◆ What the task requires:
The records beneath should be restated word for word.

Items from a data source
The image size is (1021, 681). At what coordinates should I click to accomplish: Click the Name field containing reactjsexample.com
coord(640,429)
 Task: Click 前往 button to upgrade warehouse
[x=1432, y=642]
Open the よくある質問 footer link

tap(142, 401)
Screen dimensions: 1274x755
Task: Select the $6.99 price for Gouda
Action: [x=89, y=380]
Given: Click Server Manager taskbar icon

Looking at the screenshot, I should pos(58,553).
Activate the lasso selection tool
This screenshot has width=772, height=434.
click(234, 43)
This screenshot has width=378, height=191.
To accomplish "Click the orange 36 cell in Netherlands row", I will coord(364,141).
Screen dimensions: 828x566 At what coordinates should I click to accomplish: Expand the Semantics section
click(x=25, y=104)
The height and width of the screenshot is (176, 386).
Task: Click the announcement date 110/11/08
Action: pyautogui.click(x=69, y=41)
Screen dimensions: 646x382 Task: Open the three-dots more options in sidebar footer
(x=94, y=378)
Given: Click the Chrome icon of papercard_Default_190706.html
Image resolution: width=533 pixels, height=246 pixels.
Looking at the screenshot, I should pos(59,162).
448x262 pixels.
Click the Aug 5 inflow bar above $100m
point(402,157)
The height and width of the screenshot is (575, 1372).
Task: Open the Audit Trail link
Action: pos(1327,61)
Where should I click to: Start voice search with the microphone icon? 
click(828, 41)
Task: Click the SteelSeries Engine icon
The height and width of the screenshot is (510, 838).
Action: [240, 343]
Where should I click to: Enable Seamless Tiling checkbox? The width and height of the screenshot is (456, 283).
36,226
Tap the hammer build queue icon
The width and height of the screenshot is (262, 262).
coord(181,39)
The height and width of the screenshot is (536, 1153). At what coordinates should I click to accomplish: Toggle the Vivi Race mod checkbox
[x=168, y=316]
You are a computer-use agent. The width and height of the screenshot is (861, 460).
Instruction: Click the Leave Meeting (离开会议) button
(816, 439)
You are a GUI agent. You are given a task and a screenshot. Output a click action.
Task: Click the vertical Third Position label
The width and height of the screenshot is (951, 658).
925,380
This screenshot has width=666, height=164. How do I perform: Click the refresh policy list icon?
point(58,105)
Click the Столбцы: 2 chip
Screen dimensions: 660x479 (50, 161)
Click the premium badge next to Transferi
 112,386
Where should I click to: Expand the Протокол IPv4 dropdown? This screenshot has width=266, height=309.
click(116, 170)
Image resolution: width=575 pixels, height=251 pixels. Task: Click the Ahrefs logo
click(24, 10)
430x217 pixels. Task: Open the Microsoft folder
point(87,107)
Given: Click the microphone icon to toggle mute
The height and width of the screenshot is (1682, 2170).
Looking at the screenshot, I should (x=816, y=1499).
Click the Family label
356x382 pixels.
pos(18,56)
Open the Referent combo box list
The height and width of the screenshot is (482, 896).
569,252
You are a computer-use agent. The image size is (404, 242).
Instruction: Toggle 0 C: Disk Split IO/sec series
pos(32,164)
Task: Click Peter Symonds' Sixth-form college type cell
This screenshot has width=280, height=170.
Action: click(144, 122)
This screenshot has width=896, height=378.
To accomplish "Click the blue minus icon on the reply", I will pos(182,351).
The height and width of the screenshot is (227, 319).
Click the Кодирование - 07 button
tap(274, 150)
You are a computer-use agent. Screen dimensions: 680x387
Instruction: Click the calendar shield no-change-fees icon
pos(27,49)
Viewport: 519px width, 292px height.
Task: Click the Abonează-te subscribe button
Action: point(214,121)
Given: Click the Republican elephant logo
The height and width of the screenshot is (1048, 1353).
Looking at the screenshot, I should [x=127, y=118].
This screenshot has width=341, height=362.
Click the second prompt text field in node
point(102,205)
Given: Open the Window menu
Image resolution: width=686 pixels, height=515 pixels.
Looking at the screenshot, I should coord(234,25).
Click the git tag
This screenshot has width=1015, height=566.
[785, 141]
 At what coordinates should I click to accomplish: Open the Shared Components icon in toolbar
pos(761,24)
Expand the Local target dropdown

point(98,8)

◆ Answer section:
The image size is (1021, 681). At what coordinates should I click to accomplish: Click the Name field containing reactjsexample.com
coord(640,429)
 Task: Click 前往 button to upgrade warehouse
[x=1432, y=642]
Open the よくある質問 footer link

tap(142, 401)
Screen dimensions: 1274x755
Task: Select the $6.99 price for Gouda
Action: [x=89, y=380]
Given: Click Server Manager taskbar icon

Looking at the screenshot, I should pos(58,553).
Activate the lasso selection tool
This screenshot has width=772, height=434.
click(234, 43)
This screenshot has width=378, height=191.
To accomplish "Click the orange 36 cell in Netherlands row", I will coord(364,141).
Screen dimensions: 828x566 At what coordinates should I click to accomplish: Expand the Semantics section
click(x=25, y=104)
The height and width of the screenshot is (176, 386).
Task: Click the announcement date 110/11/08
Action: pyautogui.click(x=69, y=41)
Screen dimensions: 646x382 Task: Open the three-dots more options in sidebar footer
(x=94, y=378)
Given: Click the Chrome icon of papercard_Default_190706.html
Image resolution: width=533 pixels, height=246 pixels.
Looking at the screenshot, I should pos(59,162).
448x262 pixels.
Click the Aug 5 inflow bar above $100m
point(402,157)
The height and width of the screenshot is (575, 1372).
Task: Open the Audit Trail link
Action: pos(1327,61)
Where should I click to: Start voice search with the microphone icon? 
click(828, 41)
Task: Click the SteelSeries Engine icon
The height and width of the screenshot is (510, 838).
Action: [240, 343]
Where should I click to: Enable Seamless Tiling checkbox? The width and height of the screenshot is (456, 283).
36,226
Tap the hammer build queue icon
The width and height of the screenshot is (262, 262).
coord(181,39)
The height and width of the screenshot is (536, 1153). At what coordinates should I click to accomplish: Toggle the Vivi Race mod checkbox
[x=168, y=316]
You are a computer-use agent. The width and height of the screenshot is (861, 460).
Instruction: Click the Leave Meeting (离开会议) button
(816, 439)
You are a GUI agent. You are given a task and a screenshot. Output a click action.
Task: Click the vertical Third Position label
The width and height of the screenshot is (951, 658).
925,380
This screenshot has width=666, height=164. How do I perform: Click the refresh policy list icon?
point(58,105)
Click the Столбцы: 2 chip
Screen dimensions: 660x479 (50, 161)
Click the premium badge next to Transferi
 112,386
Where should I click to: Expand the Протокол IPv4 dropdown? This screenshot has width=266, height=309.
click(116, 170)
Image resolution: width=575 pixels, height=251 pixels. Task: Click the Ahrefs logo
click(24, 10)
430x217 pixels. Task: Open the Microsoft folder
point(87,107)
Given: Click the microphone icon to toggle mute
The height and width of the screenshot is (1682, 2170).
Looking at the screenshot, I should (x=816, y=1499).
Click the Family label
356x382 pixels.
pos(18,56)
Open the Referent combo box list
The height and width of the screenshot is (482, 896).
569,252
You are a computer-use agent. The image size is (404, 242).
Instruction: Toggle 0 C: Disk Split IO/sec series
pos(32,164)
Task: Click Peter Symonds' Sixth-form college type cell
This screenshot has width=280, height=170.
Action: click(144, 122)
This screenshot has width=896, height=378.
To accomplish "Click the blue minus icon on the reply", I will pos(182,351).
The height and width of the screenshot is (227, 319).
Click the Кодирование - 07 button
tap(274, 150)
You are a computer-use agent. Screen dimensions: 680x387
Instruction: Click the calendar shield no-change-fees icon
pos(27,49)
Viewport: 519px width, 292px height.
Task: Click the Abonează-te subscribe button
Action: point(214,121)
Given: Click the Republican elephant logo
The height and width of the screenshot is (1048, 1353).
Looking at the screenshot, I should [x=127, y=118].
This screenshot has width=341, height=362.
Click the second prompt text field in node
point(102,205)
Given: Open the Window menu
Image resolution: width=686 pixels, height=515 pixels.
Looking at the screenshot, I should coord(234,25).
Click the git tag
This screenshot has width=1015, height=566.
[785, 141]
 At what coordinates should I click to accomplish: Open the Shared Components icon in toolbar
pos(761,24)
Expand the Local target dropdown

point(98,8)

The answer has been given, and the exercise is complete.